**Data to process**

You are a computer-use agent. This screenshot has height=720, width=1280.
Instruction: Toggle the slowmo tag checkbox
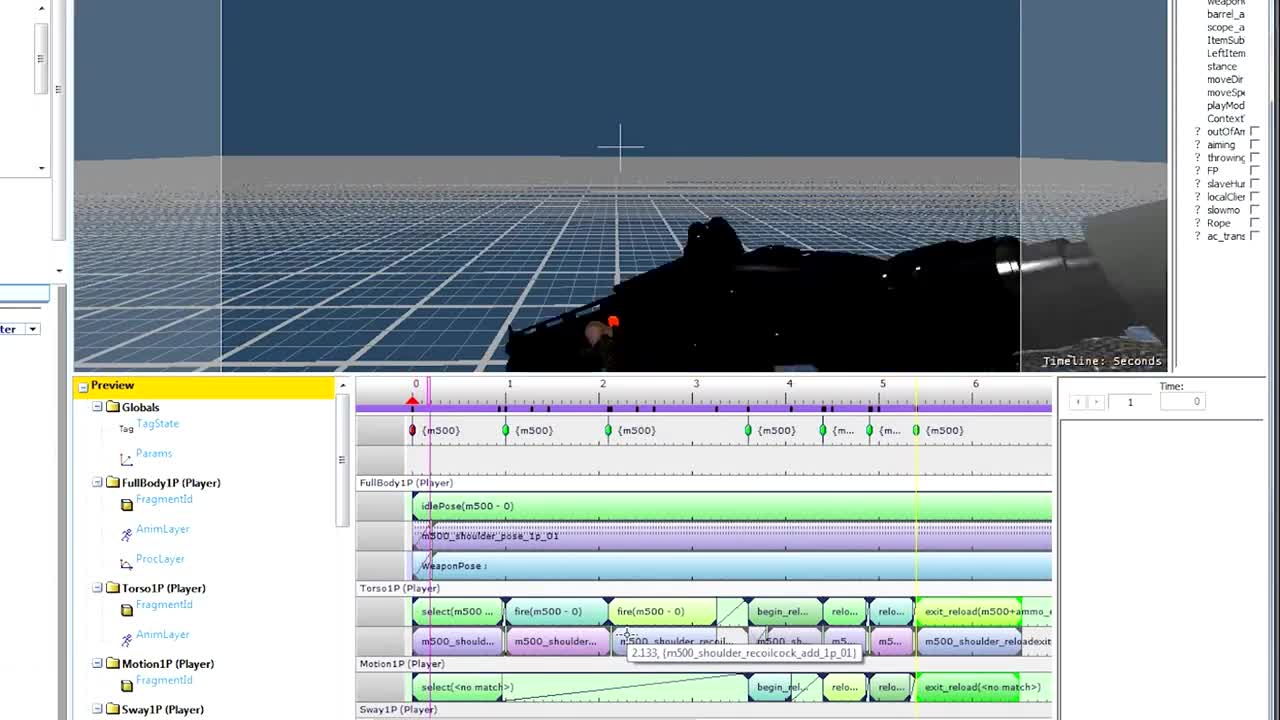(1254, 209)
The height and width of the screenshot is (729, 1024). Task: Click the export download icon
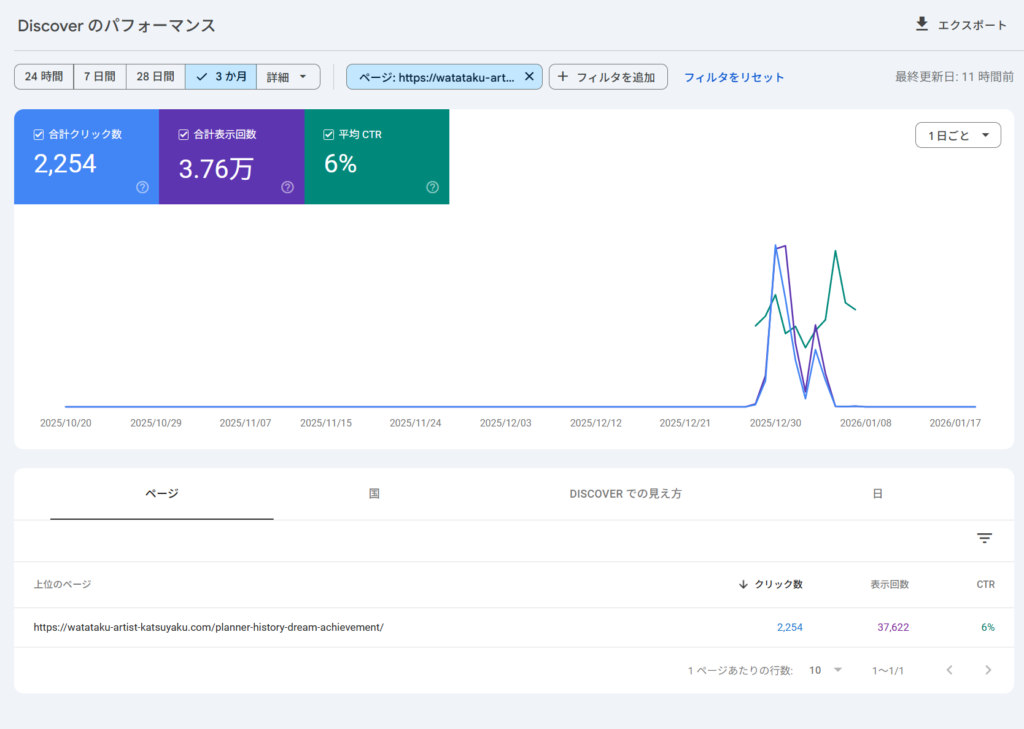(922, 24)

**Requirement**
The expected output is every entry, retyped exactly, with all pictures removed.

**Exercise output**
You are a computer-use agent. This screenshot has height=720, width=1280.
Instruction: Toggle the slowmo tag checkbox
(1254, 209)
The height and width of the screenshot is (729, 1024). Task: Click the export download icon
(922, 24)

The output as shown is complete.